● PASSAGE SHOWN

Opinion | The Epstein Conspiracy is the Horror Story of Our Age


Watching Donald Trump try and fail to move the news cycle past Jeffrey Epstein this week was like watching an octopus spray ink and get eaten anyway: a wonder of evolution failing with the strategy that always worked for him.

“The Washington ’Whatever’s’ should IMMEDIATELY change their name back to the Washington Redskins Football Team,” Trump posted on Sunday on Truth Social, adding that the Cleveland Guardians should go back to being the Indians, too. It was a fairly transparent attempt. Even the ultra-circumspect New York Times, among other outlets, described it as an effort to distract people from his administration’s refusal to release files related to the investigation of Epstein by federal law enforcement.

Then, on Tuesday, House Republican leaders announced that they were cancelling scheduled floor votes and sending lawmakers home for summer recess early, reportedly to head off bipartisan demands to release Epstein material. In death, Epstein may be the only figure Trump cannot upstage, the one story more interesting than him.


There’s a reason the Epstein narrative — both what law enforcement and journalists have documented and the internet conspiracy theories it spawned — has become an immovable object in Americans’ attention, even as Trump tries to force it aside. The disgraced financier was a rich and connected villain who flouted law and decency and, for decades, largely got away with it, confirming Americans’ deepest anxieties about how power works.

The conspiracy theory is that Epstein provided politicians and celebrities with underage girls for sex, and his clients had him killed in prison to keep him quiet. Epstein getting murdered is a more intriguing story than reports he hung himself in his cell, but otherwise the strictly factual version is lurid enough. He allegedly trafficked dozens of victims, many of whom were teenagers, and some of whom have said that powerful figures participated in their abuse. According to the Wall Street Journal, Trump — who has sued the paper over its report that he wrote Epstein a lewd birthday note alluding to “secrets” — appears in files related to the investigation, something Attorney General Pam Bondi reportedly told him in May, a few weeks before he stopped demanding the files’ release. Trump has denied the existence of the letter, and POLITICO has not independently verified it. He has also not been accused of any wrongdoing linked to Epstein.

● SUPPLIED MATERIAL
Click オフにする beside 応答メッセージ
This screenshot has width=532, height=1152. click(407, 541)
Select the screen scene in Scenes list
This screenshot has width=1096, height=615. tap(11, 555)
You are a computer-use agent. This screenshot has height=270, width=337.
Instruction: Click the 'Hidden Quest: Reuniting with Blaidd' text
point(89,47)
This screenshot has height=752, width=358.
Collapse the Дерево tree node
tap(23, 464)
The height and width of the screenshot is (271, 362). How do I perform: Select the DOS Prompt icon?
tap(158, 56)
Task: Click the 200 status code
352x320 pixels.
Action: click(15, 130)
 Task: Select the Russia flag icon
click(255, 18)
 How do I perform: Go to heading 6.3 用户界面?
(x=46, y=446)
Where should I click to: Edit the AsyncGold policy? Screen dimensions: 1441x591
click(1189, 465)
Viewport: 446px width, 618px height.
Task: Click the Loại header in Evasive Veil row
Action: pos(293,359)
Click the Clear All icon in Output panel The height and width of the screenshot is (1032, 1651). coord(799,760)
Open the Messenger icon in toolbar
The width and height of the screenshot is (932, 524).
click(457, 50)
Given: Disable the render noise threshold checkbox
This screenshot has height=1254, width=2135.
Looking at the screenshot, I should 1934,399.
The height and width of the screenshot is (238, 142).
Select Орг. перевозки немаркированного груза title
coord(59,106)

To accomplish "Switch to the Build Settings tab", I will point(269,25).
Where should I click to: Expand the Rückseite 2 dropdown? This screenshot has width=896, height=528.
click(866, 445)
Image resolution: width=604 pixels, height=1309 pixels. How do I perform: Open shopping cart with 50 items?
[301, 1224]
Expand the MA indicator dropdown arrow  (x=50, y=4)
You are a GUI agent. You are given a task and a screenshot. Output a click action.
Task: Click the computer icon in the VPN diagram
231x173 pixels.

● WRITTEN PROBLEM 1
Reproduce the Epstein opinion piece word for word from "There’s a reason" up to and including "how power works.".
● WRITTEN PROBLEM 2
According to the Epstein opinion piece, what did House Republican leaders announce on Tuesday?
● WRITTEN PROBLEM 3
Based on the Epstein opinion piece, explain why the Epstein narrative has become an immovable object in Americans' attention.
Rely only on the Epstein opinion piece and not on the listing.

● TASK SOLUTION 1
There’s a reason the Epstein narrative — both what law enforcement and journalists have documented and the internet conspiracy theories it spawned — has become an immovable object in Americans’ attention, even as Trump tries to force it aside. The disgraced financier was a rich and connected villain who flouted law and decency and, for decades, largely got away with it, confirming Americans’ deepest anxieties about how power works.

● TASK SOLUTION 2
They announced that they were canceling scheduled floor votes and sending lawmakers home early for summer recess.

● TASK SOLUTION 3
Epstein was a rich and connected villain who flouted law and decency and largely got away with it for decades. His story confirmed Americans' deepest anxieties about how power works.